╭─ KUTIPAN TEKS

Kuman tetanus tidak invasive, tetapi kuman ini memproduksi 2 macam eksotoksin yaitu tetanospasmin dan tetanolisin. Tetanospasmin merupakan toksin kuat dan neurotropik yang dapat menyebabkan ketegangan dan spasme otot dan mempengaruhi system saraf pusat, sedang tetanolysin tampaknya tidak signitireance.
Eksotoksin yang dihasilkan akan mencapai pada system saraf pusat dengan melewati akson neuron atau system vaskuler. Kuman ini menjadi terikat pada sel saraf atau jaringan saraf dan tidak dapat lagi dinetralkan oleh antitoksin spesifik. Namun toksin yang bebas dalam peredaran darah sangat mudah dinetralkan oleh antitoksin.
Cara absorbsi dan bekerjanya toksin:
1. Toksin diabsorbsi pada ujung saraf motorik dan melalui aksis silindrik di bawah ke kornum anterior susunan saraf pusat.

╰─
╭─ CUPLIKAN DATA

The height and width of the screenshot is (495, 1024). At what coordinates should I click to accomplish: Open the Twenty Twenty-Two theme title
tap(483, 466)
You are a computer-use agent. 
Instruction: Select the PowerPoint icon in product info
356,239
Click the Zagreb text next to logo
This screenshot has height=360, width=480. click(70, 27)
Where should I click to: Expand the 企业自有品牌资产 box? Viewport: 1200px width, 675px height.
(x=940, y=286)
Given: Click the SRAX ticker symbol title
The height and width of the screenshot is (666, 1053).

╰─
╭─ CUPLIKAN DATA

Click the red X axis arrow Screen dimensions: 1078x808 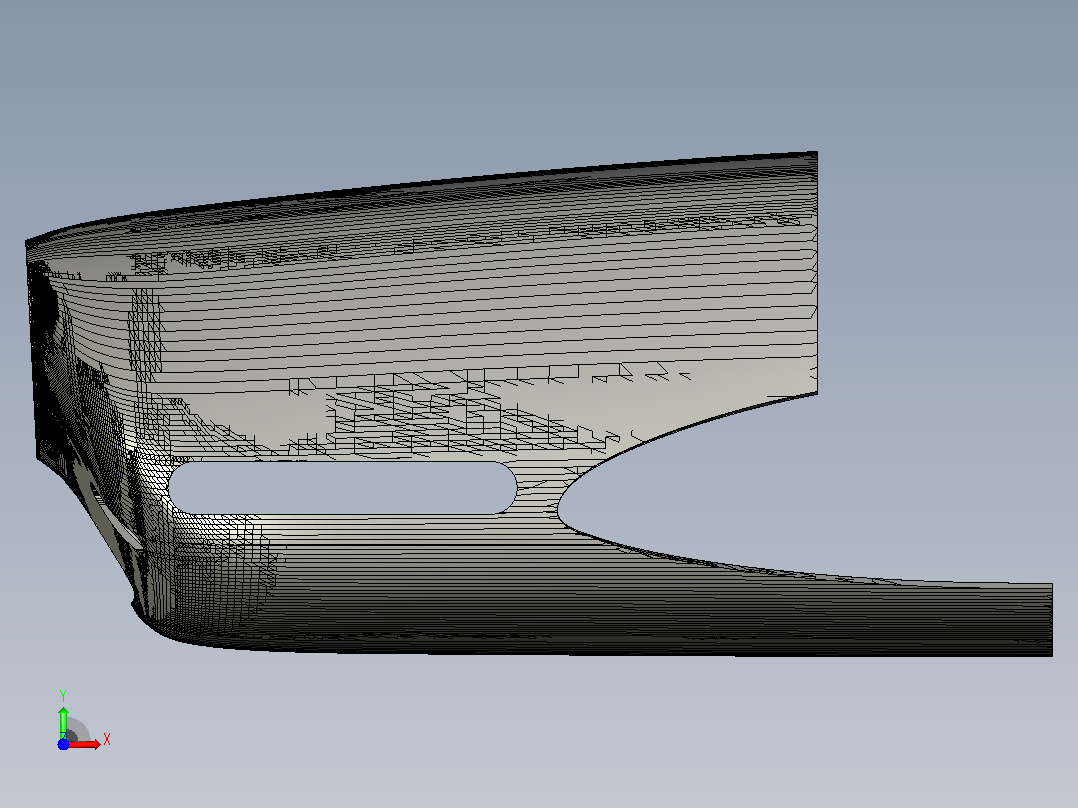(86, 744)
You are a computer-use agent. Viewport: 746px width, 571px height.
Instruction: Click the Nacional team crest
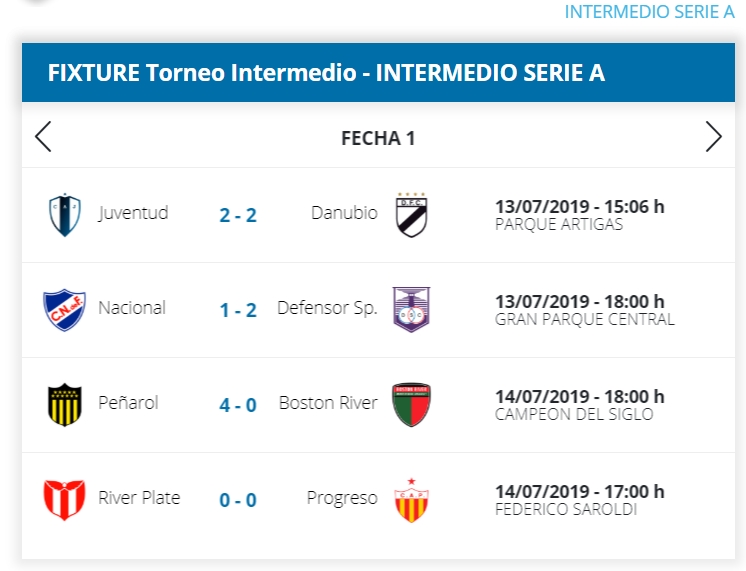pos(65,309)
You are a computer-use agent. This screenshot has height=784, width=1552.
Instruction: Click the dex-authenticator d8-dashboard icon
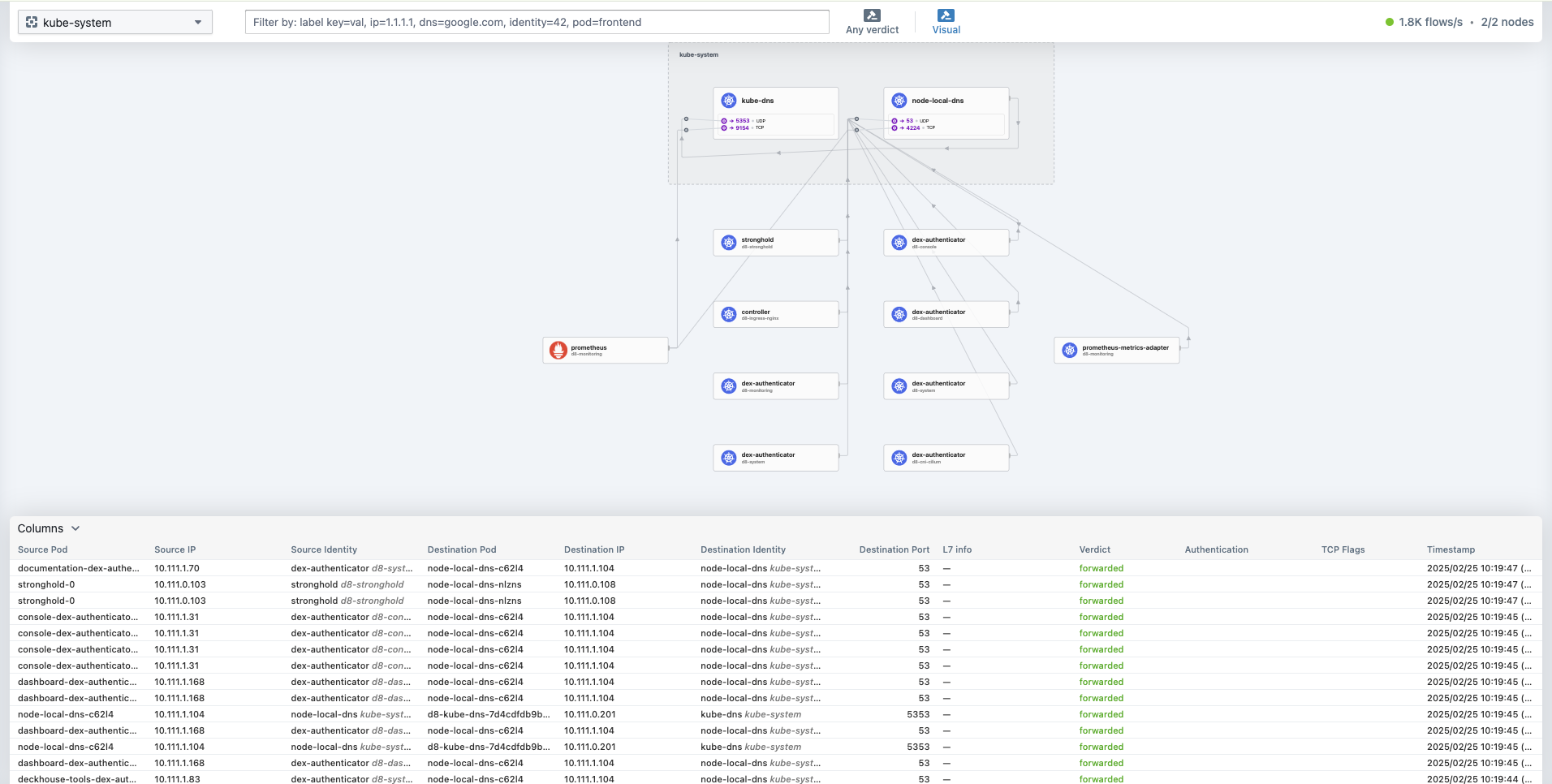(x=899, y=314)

╰─

## [PETUNJUK]
A. Kembalikan tanpa perubahan bagian kutipan tentang tetanus di antara "Kuman tetanus tidak" dan "dinetralkan oleh antitoksin.", termasuk kedua ujungnya.
B. Lanjutkan kutipan tentang tetanus setelah kalimat terakhir yang tertera.

## [JAWABAN TIAP TUGAS]
A.
Kuman tetanus tidak invasive, tetapi kuman ini memproduksi 2 macam eksotoksin yaitu tetanospasmin dan tetanolisin. Tetanospasmin merupakan toksin kuat dan neurotropik yang dapat menyebabkan ketegangan dan spasme otot dan mempengaruhi system saraf pusat, sedang tetanolysin tampaknya tidak signitireance.
Eksotoksin yang dihasilkan akan mencapai pada system saraf pusat dengan melewati akson neuron atau system vaskuler. Kuman ini menjadi terikat pada sel saraf atau jaringan saraf dan tidak dapat lagi dinetralkan oleh antitoksin spesifik. Namun toksin yang bebas dalam peredaran darah sangat mudah dinetralkan oleh antitoksin.

B.
2. Toksin diabsorbsi oleh susunan limfatik masuk ke dalam sirkulasi darah arteri kemudian masuk ke dalam susunan saraf pusat.
3. Toksin bereaksi pada myoneural junction yang menghasilkan otot-otot menjadi kejang dan mudah sekali terangsang.
Masa inkubasi 2 hari sampai 2 bulan, dan rata-rata 10 hari. Kasus yang sering terjadi adalah 14 hari sedangkan untuk neonatus biasanya 5 hari sampai 14 hari.
Biasanya tetanus timbul secara mendadak berupa kekakuan otot baik bersifat menyeluruh ataupun hanya sekelompok otot. Selain kekakuan otot yang luas biasanya. Diikuti kejang umum tonik baik secara spontan maupun hanya dengan rangsangan minimal (rabaan, sinar, bunyi). Kejang menyebabkan lengan fleksi dan adduksi serta tangan mengepal kuat dan kaki dalam posisi ekstensi.
Kesadaran penderita tetap baik walaupun nyeri yang hebat serta ketakutan yang menonjol sehingga penderita nampak gelisah dan mudah terangsang. Spasme otot-otot laring dan otot pernafasan dapat menyebabkan gangguan menelan, asfiksia, dan sianosis. Retensi urine sering terjadi karena spasme sphincter kandung kemih.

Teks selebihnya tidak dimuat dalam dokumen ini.